** Opening Source material block **
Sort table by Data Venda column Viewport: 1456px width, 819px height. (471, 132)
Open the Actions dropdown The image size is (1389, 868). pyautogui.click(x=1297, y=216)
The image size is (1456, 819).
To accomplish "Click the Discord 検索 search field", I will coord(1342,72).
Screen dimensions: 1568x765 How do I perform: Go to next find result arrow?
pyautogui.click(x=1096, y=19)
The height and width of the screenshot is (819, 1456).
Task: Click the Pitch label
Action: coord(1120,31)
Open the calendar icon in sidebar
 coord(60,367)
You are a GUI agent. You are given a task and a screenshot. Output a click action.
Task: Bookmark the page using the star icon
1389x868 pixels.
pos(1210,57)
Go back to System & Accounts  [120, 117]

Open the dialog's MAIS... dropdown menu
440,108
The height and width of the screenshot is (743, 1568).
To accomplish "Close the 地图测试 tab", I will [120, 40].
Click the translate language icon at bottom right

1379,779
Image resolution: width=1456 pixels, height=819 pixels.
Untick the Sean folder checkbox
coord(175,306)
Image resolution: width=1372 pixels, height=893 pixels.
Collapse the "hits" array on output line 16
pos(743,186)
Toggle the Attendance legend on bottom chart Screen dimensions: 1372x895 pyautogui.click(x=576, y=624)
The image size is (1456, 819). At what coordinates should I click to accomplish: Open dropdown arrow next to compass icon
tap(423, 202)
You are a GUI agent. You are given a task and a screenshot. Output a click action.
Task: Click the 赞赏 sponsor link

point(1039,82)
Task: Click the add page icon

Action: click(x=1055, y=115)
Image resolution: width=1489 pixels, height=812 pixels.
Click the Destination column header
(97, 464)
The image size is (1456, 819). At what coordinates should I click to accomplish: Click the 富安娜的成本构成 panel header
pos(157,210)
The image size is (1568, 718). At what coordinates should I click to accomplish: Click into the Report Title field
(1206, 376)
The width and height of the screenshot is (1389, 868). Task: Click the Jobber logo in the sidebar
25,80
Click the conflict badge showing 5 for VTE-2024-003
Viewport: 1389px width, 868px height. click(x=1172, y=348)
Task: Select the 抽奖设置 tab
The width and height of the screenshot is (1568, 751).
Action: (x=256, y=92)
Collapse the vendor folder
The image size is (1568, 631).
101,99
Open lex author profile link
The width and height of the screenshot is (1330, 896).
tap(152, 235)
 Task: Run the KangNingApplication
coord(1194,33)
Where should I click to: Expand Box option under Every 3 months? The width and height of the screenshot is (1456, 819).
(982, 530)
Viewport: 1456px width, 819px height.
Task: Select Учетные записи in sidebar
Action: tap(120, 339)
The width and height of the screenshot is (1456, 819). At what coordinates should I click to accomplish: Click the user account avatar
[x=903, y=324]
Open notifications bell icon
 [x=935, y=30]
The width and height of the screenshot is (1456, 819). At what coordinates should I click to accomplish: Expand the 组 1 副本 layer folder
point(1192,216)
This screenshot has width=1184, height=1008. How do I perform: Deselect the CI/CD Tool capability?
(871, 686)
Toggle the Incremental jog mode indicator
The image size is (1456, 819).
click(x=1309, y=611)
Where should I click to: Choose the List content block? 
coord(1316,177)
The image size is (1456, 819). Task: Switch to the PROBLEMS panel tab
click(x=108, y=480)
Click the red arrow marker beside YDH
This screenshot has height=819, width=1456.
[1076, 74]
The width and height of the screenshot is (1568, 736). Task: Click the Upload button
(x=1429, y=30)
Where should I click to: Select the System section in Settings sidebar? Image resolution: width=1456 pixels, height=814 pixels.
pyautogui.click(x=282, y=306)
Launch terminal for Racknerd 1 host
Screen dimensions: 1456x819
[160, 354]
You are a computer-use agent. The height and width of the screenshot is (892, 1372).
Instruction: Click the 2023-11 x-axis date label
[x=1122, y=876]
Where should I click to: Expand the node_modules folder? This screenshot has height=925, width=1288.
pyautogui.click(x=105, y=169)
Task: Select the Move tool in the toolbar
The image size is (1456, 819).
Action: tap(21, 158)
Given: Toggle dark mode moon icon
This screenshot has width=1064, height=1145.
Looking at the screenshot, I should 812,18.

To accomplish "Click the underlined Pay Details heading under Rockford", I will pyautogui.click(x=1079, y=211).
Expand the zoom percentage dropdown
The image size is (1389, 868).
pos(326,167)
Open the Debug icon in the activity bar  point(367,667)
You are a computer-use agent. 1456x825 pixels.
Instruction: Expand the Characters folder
** Closing Source material block **
Aim of the exercise. The data must be given again in full, exactly as written.

Solution below.
Sort table by Data Venda column Viewport: 1456px width, 819px height. (471, 132)
Open the Actions dropdown The image size is (1389, 868). pyautogui.click(x=1297, y=216)
The image size is (1456, 819).
To accomplish "Click the Discord 検索 search field", I will coord(1342,72).
Screen dimensions: 1568x765 How do I perform: Go to next find result arrow?
pyautogui.click(x=1096, y=19)
The height and width of the screenshot is (819, 1456).
Task: Click the Pitch label
Action: coord(1120,31)
Open the calendar icon in sidebar
 coord(60,367)
You are a GUI agent. You are given a task and a screenshot. Output a click action.
Task: Bookmark the page using the star icon
1389x868 pixels.
pos(1210,57)
Go back to System & Accounts  [120, 117]

Open the dialog's MAIS... dropdown menu
440,108
The height and width of the screenshot is (743, 1568).
To accomplish "Close the 地图测试 tab", I will [120, 40].
Click the translate language icon at bottom right

1379,779
Image resolution: width=1456 pixels, height=819 pixels.
Untick the Sean folder checkbox
coord(175,306)
Image resolution: width=1372 pixels, height=893 pixels.
Collapse the "hits" array on output line 16
pos(743,186)
Toggle the Attendance legend on bottom chart Screen dimensions: 1372x895 pyautogui.click(x=576, y=624)
The image size is (1456, 819). At what coordinates should I click to accomplish: Open dropdown arrow next to compass icon
tap(423, 202)
You are a GUI agent. You are given a task and a screenshot. Output a click action.
Task: Click the 赞赏 sponsor link

point(1039,82)
Task: Click the add page icon

Action: click(x=1055, y=115)
Image resolution: width=1489 pixels, height=812 pixels.
Click the Destination column header
(97, 464)
The image size is (1456, 819). At what coordinates should I click to accomplish: Click the 富安娜的成本构成 panel header
pos(157,210)
The image size is (1568, 718). At what coordinates should I click to accomplish: Click into the Report Title field
(1206, 376)
The width and height of the screenshot is (1389, 868). Task: Click the Jobber logo in the sidebar
25,80
Click the conflict badge showing 5 for VTE-2024-003
Viewport: 1389px width, 868px height. click(x=1172, y=348)
Task: Select the 抽奖设置 tab
The width and height of the screenshot is (1568, 751).
Action: (x=256, y=92)
Collapse the vendor folder
The image size is (1568, 631).
101,99
Open lex author profile link
The width and height of the screenshot is (1330, 896).
tap(152, 235)
 Task: Run the KangNingApplication
coord(1194,33)
Where should I click to: Expand Box option under Every 3 months? The width and height of the screenshot is (1456, 819).
(982, 530)
Viewport: 1456px width, 819px height.
Task: Select Учетные записи in sidebar
Action: tap(120, 339)
The width and height of the screenshot is (1456, 819). At what coordinates should I click to accomplish: Click the user account avatar
[x=903, y=324]
Open notifications bell icon
 [x=935, y=30]
The width and height of the screenshot is (1456, 819). At what coordinates should I click to accomplish: Expand the 组 1 副本 layer folder
point(1192,216)
This screenshot has width=1184, height=1008. How do I perform: Deselect the CI/CD Tool capability?
(871, 686)
Toggle the Incremental jog mode indicator
The image size is (1456, 819).
click(x=1309, y=611)
Where should I click to: Choose the List content block? 
coord(1316,177)
The image size is (1456, 819). Task: Switch to the PROBLEMS panel tab
click(x=108, y=480)
Click the red arrow marker beside YDH
This screenshot has height=819, width=1456.
[1076, 74]
The width and height of the screenshot is (1568, 736). Task: Click the Upload button
(x=1429, y=30)
Where should I click to: Select the System section in Settings sidebar? Image resolution: width=1456 pixels, height=814 pixels.
pyautogui.click(x=282, y=306)
Launch terminal for Racknerd 1 host
Screen dimensions: 1456x819
[160, 354]
You are a computer-use agent. The height and width of the screenshot is (892, 1372).
Instruction: Click the 2023-11 x-axis date label
[x=1122, y=876]
Where should I click to: Expand the node_modules folder? This screenshot has height=925, width=1288.
pyautogui.click(x=105, y=169)
Task: Select the Move tool in the toolbar
The image size is (1456, 819).
Action: tap(21, 158)
Given: Toggle dark mode moon icon
This screenshot has width=1064, height=1145.
Looking at the screenshot, I should 812,18.

To accomplish "Click the underlined Pay Details heading under Rockford", I will pyautogui.click(x=1079, y=211).
Expand the zoom percentage dropdown
The image size is (1389, 868).
pos(326,167)
Open the Debug icon in the activity bar  point(367,667)
You are a computer-use agent. 1456x825 pixels.
Instruction: Expand the Characters folder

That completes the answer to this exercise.